Zoals over die sprintvezels, die hij ook bij Orie niet heeft gekregen. Waardoor zijn doel simpel is. Marathon en de tien kilometer op de langebaan. De 5000 meter noemt hij niet. Want hij heeft net als iedereen zitten kijken naar het baanrecord van Patrick Roest, de 6.05.  “Daar zal ik nooit in de buurt komen. En op die vijf kilometer zijn nog meer jongens waar ik echt niet tegen aan kan.”

Roosters

De 6.05 was van de baanrecords aaneenrijgende Patrick Roest. Ook de 13.01 op de tien kilometer eind december van Stoltenborg was een dik persoonlijk record. Vijf seconden. Hij kijkt er echter wat benepen bij. Wat is er? Nou ja, dat verhaal van die roosters, die op Thialf inderdaad een kwart slag zijn gedraaid, waardoor een soort Alma Ata rugwind de schaatsers schijnt te ondersteunen. Niemand komt met een duidelijk antwoord, “alleen rijden we allemaal wat harder dan dat we eerst deden…”

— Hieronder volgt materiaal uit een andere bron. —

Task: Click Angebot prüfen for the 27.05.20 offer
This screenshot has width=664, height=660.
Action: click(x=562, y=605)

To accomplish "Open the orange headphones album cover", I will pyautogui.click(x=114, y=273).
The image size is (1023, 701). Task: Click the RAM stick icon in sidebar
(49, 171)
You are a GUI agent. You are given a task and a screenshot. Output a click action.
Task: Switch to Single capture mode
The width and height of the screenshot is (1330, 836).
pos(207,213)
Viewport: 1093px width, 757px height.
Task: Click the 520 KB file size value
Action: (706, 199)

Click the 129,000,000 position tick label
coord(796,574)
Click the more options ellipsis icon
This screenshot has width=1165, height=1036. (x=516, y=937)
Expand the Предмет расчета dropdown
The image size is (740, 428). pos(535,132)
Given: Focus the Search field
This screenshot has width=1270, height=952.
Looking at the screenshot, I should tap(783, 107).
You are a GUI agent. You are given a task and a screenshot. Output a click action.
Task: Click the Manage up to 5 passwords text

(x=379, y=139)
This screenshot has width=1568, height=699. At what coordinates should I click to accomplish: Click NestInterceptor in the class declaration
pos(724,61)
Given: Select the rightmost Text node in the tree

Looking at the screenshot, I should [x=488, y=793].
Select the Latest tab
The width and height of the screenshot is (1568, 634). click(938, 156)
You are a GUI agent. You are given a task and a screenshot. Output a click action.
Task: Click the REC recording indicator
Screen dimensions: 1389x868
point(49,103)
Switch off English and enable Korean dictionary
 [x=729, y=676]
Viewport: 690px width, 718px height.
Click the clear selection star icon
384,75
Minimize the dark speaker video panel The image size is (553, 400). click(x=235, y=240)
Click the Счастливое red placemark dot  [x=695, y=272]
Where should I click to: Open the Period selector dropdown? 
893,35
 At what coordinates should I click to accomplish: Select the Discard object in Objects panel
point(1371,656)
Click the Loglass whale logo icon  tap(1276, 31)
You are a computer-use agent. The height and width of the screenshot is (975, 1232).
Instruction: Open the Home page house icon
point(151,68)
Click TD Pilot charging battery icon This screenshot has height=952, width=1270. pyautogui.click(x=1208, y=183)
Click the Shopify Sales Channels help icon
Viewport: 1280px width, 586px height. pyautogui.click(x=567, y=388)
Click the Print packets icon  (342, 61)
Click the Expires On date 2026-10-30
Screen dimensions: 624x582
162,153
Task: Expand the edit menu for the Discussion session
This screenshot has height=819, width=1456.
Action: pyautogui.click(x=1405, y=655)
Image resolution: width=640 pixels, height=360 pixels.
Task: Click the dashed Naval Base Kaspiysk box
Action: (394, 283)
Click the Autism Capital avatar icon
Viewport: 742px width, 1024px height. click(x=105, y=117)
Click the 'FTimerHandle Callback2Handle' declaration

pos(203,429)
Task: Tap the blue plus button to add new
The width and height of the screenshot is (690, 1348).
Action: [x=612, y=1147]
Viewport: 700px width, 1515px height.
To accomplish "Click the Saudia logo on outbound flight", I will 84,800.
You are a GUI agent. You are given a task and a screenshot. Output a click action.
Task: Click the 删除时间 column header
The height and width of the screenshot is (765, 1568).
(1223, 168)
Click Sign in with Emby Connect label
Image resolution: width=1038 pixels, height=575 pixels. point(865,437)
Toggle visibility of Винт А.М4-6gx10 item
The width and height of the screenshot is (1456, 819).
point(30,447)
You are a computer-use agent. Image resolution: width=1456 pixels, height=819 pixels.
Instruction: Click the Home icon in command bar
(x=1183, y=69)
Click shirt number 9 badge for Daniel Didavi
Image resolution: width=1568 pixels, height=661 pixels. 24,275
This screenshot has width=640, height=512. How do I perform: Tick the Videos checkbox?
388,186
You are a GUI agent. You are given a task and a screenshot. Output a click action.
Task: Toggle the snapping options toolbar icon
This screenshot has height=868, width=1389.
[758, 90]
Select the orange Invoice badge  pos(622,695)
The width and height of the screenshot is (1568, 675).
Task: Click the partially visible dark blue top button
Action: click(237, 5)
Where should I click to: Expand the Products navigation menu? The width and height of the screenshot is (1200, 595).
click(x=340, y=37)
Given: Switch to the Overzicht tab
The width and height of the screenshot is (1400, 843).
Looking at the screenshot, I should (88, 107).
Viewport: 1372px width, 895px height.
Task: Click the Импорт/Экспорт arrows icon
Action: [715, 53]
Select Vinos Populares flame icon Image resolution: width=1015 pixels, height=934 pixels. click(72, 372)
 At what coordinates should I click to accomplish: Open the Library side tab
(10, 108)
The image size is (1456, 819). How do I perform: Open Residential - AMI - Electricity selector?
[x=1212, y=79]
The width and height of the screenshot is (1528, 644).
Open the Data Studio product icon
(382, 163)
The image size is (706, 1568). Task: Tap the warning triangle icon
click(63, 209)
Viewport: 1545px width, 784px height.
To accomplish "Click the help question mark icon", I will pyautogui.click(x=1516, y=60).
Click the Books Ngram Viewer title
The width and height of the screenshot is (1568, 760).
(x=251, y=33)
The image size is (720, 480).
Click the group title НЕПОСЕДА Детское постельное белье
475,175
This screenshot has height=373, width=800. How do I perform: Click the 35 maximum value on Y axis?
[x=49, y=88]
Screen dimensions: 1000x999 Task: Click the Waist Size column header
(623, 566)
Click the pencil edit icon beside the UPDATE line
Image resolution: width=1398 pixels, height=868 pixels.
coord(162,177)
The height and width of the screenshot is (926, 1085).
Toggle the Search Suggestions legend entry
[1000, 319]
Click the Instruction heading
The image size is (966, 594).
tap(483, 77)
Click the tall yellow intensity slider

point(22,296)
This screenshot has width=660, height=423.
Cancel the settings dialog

Klopt het wel? Is het wel eerlijk? Mats Stoltenberg maakt zich er even druk over. Zoals wel over meer zaken in en om het schaatsen. Want: “Ik wil weten wat er om me heen gebeurt.” Hij denkt veel na, en daar heeft hij momenteel nog te veel tijd voor ook. Kijkend naar wat hij  gestudeerd heeft zou hij zomaar schaatstrainer/coach kunnen worden. Hij werpt zijn handen afwerend in de lucht. “Dat nou ook weer niet, dan ben je altijd maar met één dingentje bezig!”

Hij relativeert veel. Je krijgt allemaal schouderklopjes als je de nieuwe marathonploeg van Jumbo mag dragen, maar: “Ach het ‘pakkie’ maakt niks uit, je moet het zelf waarmaken in wedstrijden.” Vooral de marathon. Want daar heeft hij het meeste plezier in. “Als ik alleen langebaan zou rijden, was ik al lang gestopt.”

Glunderen

Dan komt zijn prachtige schets van de heerlijkheid om tussen zo’n tachtig man je een uur lang kapot te schaatsen. “Het was in 2017, en toen kwamen Jorrit Bergsma en ik op de finish af. Ik won, ik reed Bergsma er af, ik was euforisch.” Hij glundert bij elke zich herinnerende  schaatsstsreek.  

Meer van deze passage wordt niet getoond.